It is most remarkable that, by the concurrent
testimony of all the Spanish navigators, there is not one port, nor even
a tolerable road, as yet found out betwixt the Philippine Islands and the
coast of California and Mexico,* so that from the time the Manila ship
first loses sight of land she never lets go her anchor till she arrives
on the coast of California, and very often not till she gets to its
southernmost extremity.
(*Note. The Sandwich Islands were discovered by Captain Cook in 1779. The
Spanish ships had usually crossed the Pacific 9 or 10 degrees south of
them.)
ACAPULCO.
The most usual time of the arrival of the galleon at Acapulco is towards
the middle of January, but this navigation is so uncertain that she
sometimes gets in a month sooner, and at other times has been detained at
sea above a month longer.
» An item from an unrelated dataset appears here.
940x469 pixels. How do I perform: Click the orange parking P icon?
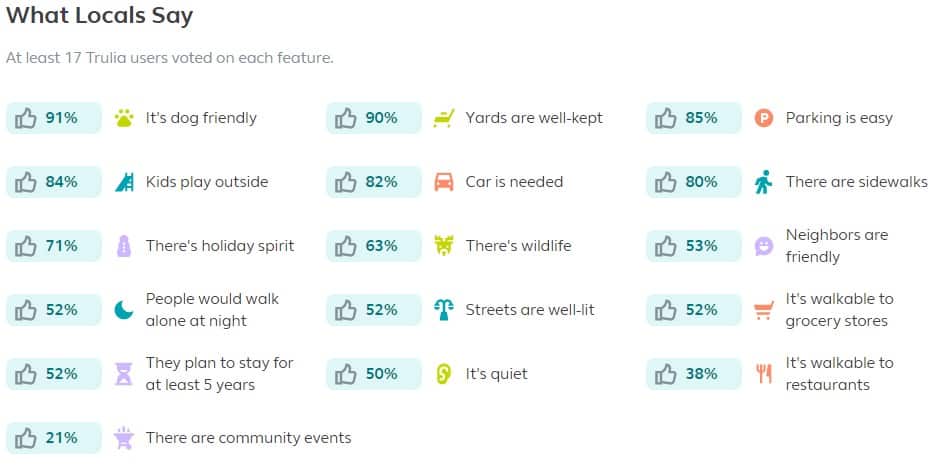764,118
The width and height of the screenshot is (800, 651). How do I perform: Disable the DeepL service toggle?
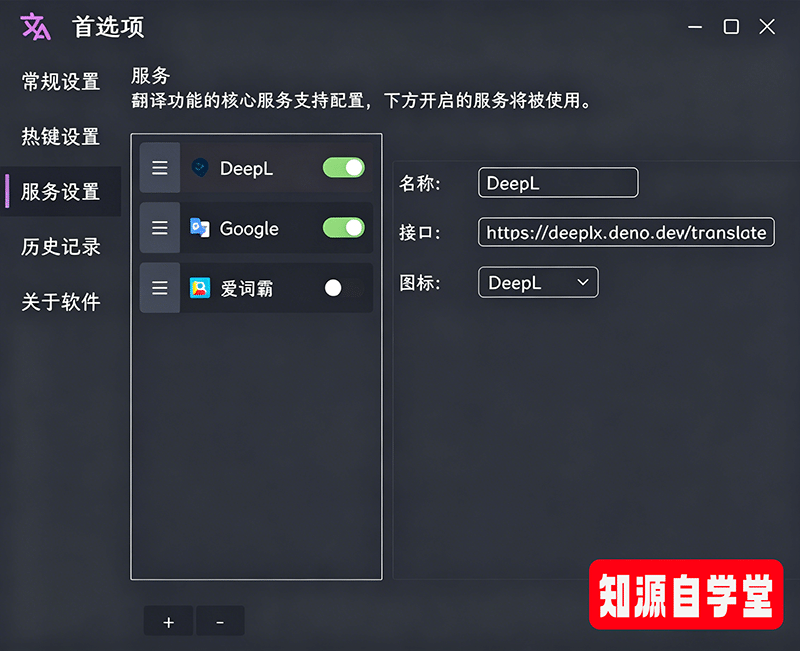click(344, 168)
The port of Acapulco is by much the securest
and finest in all the northern parts of the Pacific Ocean, being as it
were, a basin surrounded with very high mountains, but the town is a most
wretched place and extremely unhealthy, for the air about it is so pent
up by the hills that it has scarcely any circulation. The place is,
besides, destitute of fresh water, except what is brought from a
considerable distance, and is in all respects so inconvenient that except
at the time of the mart, whilst the Manila galleon is in the port, it is
almost deserted. When the galleon arrives in this port she is generally
moored on its western side, and her cargo is delivered with all possible
expedition; and now the town of Acapulco, from almost a solitude, is
immediately thronged with merchants from all parts of the kingdom of
Mexico.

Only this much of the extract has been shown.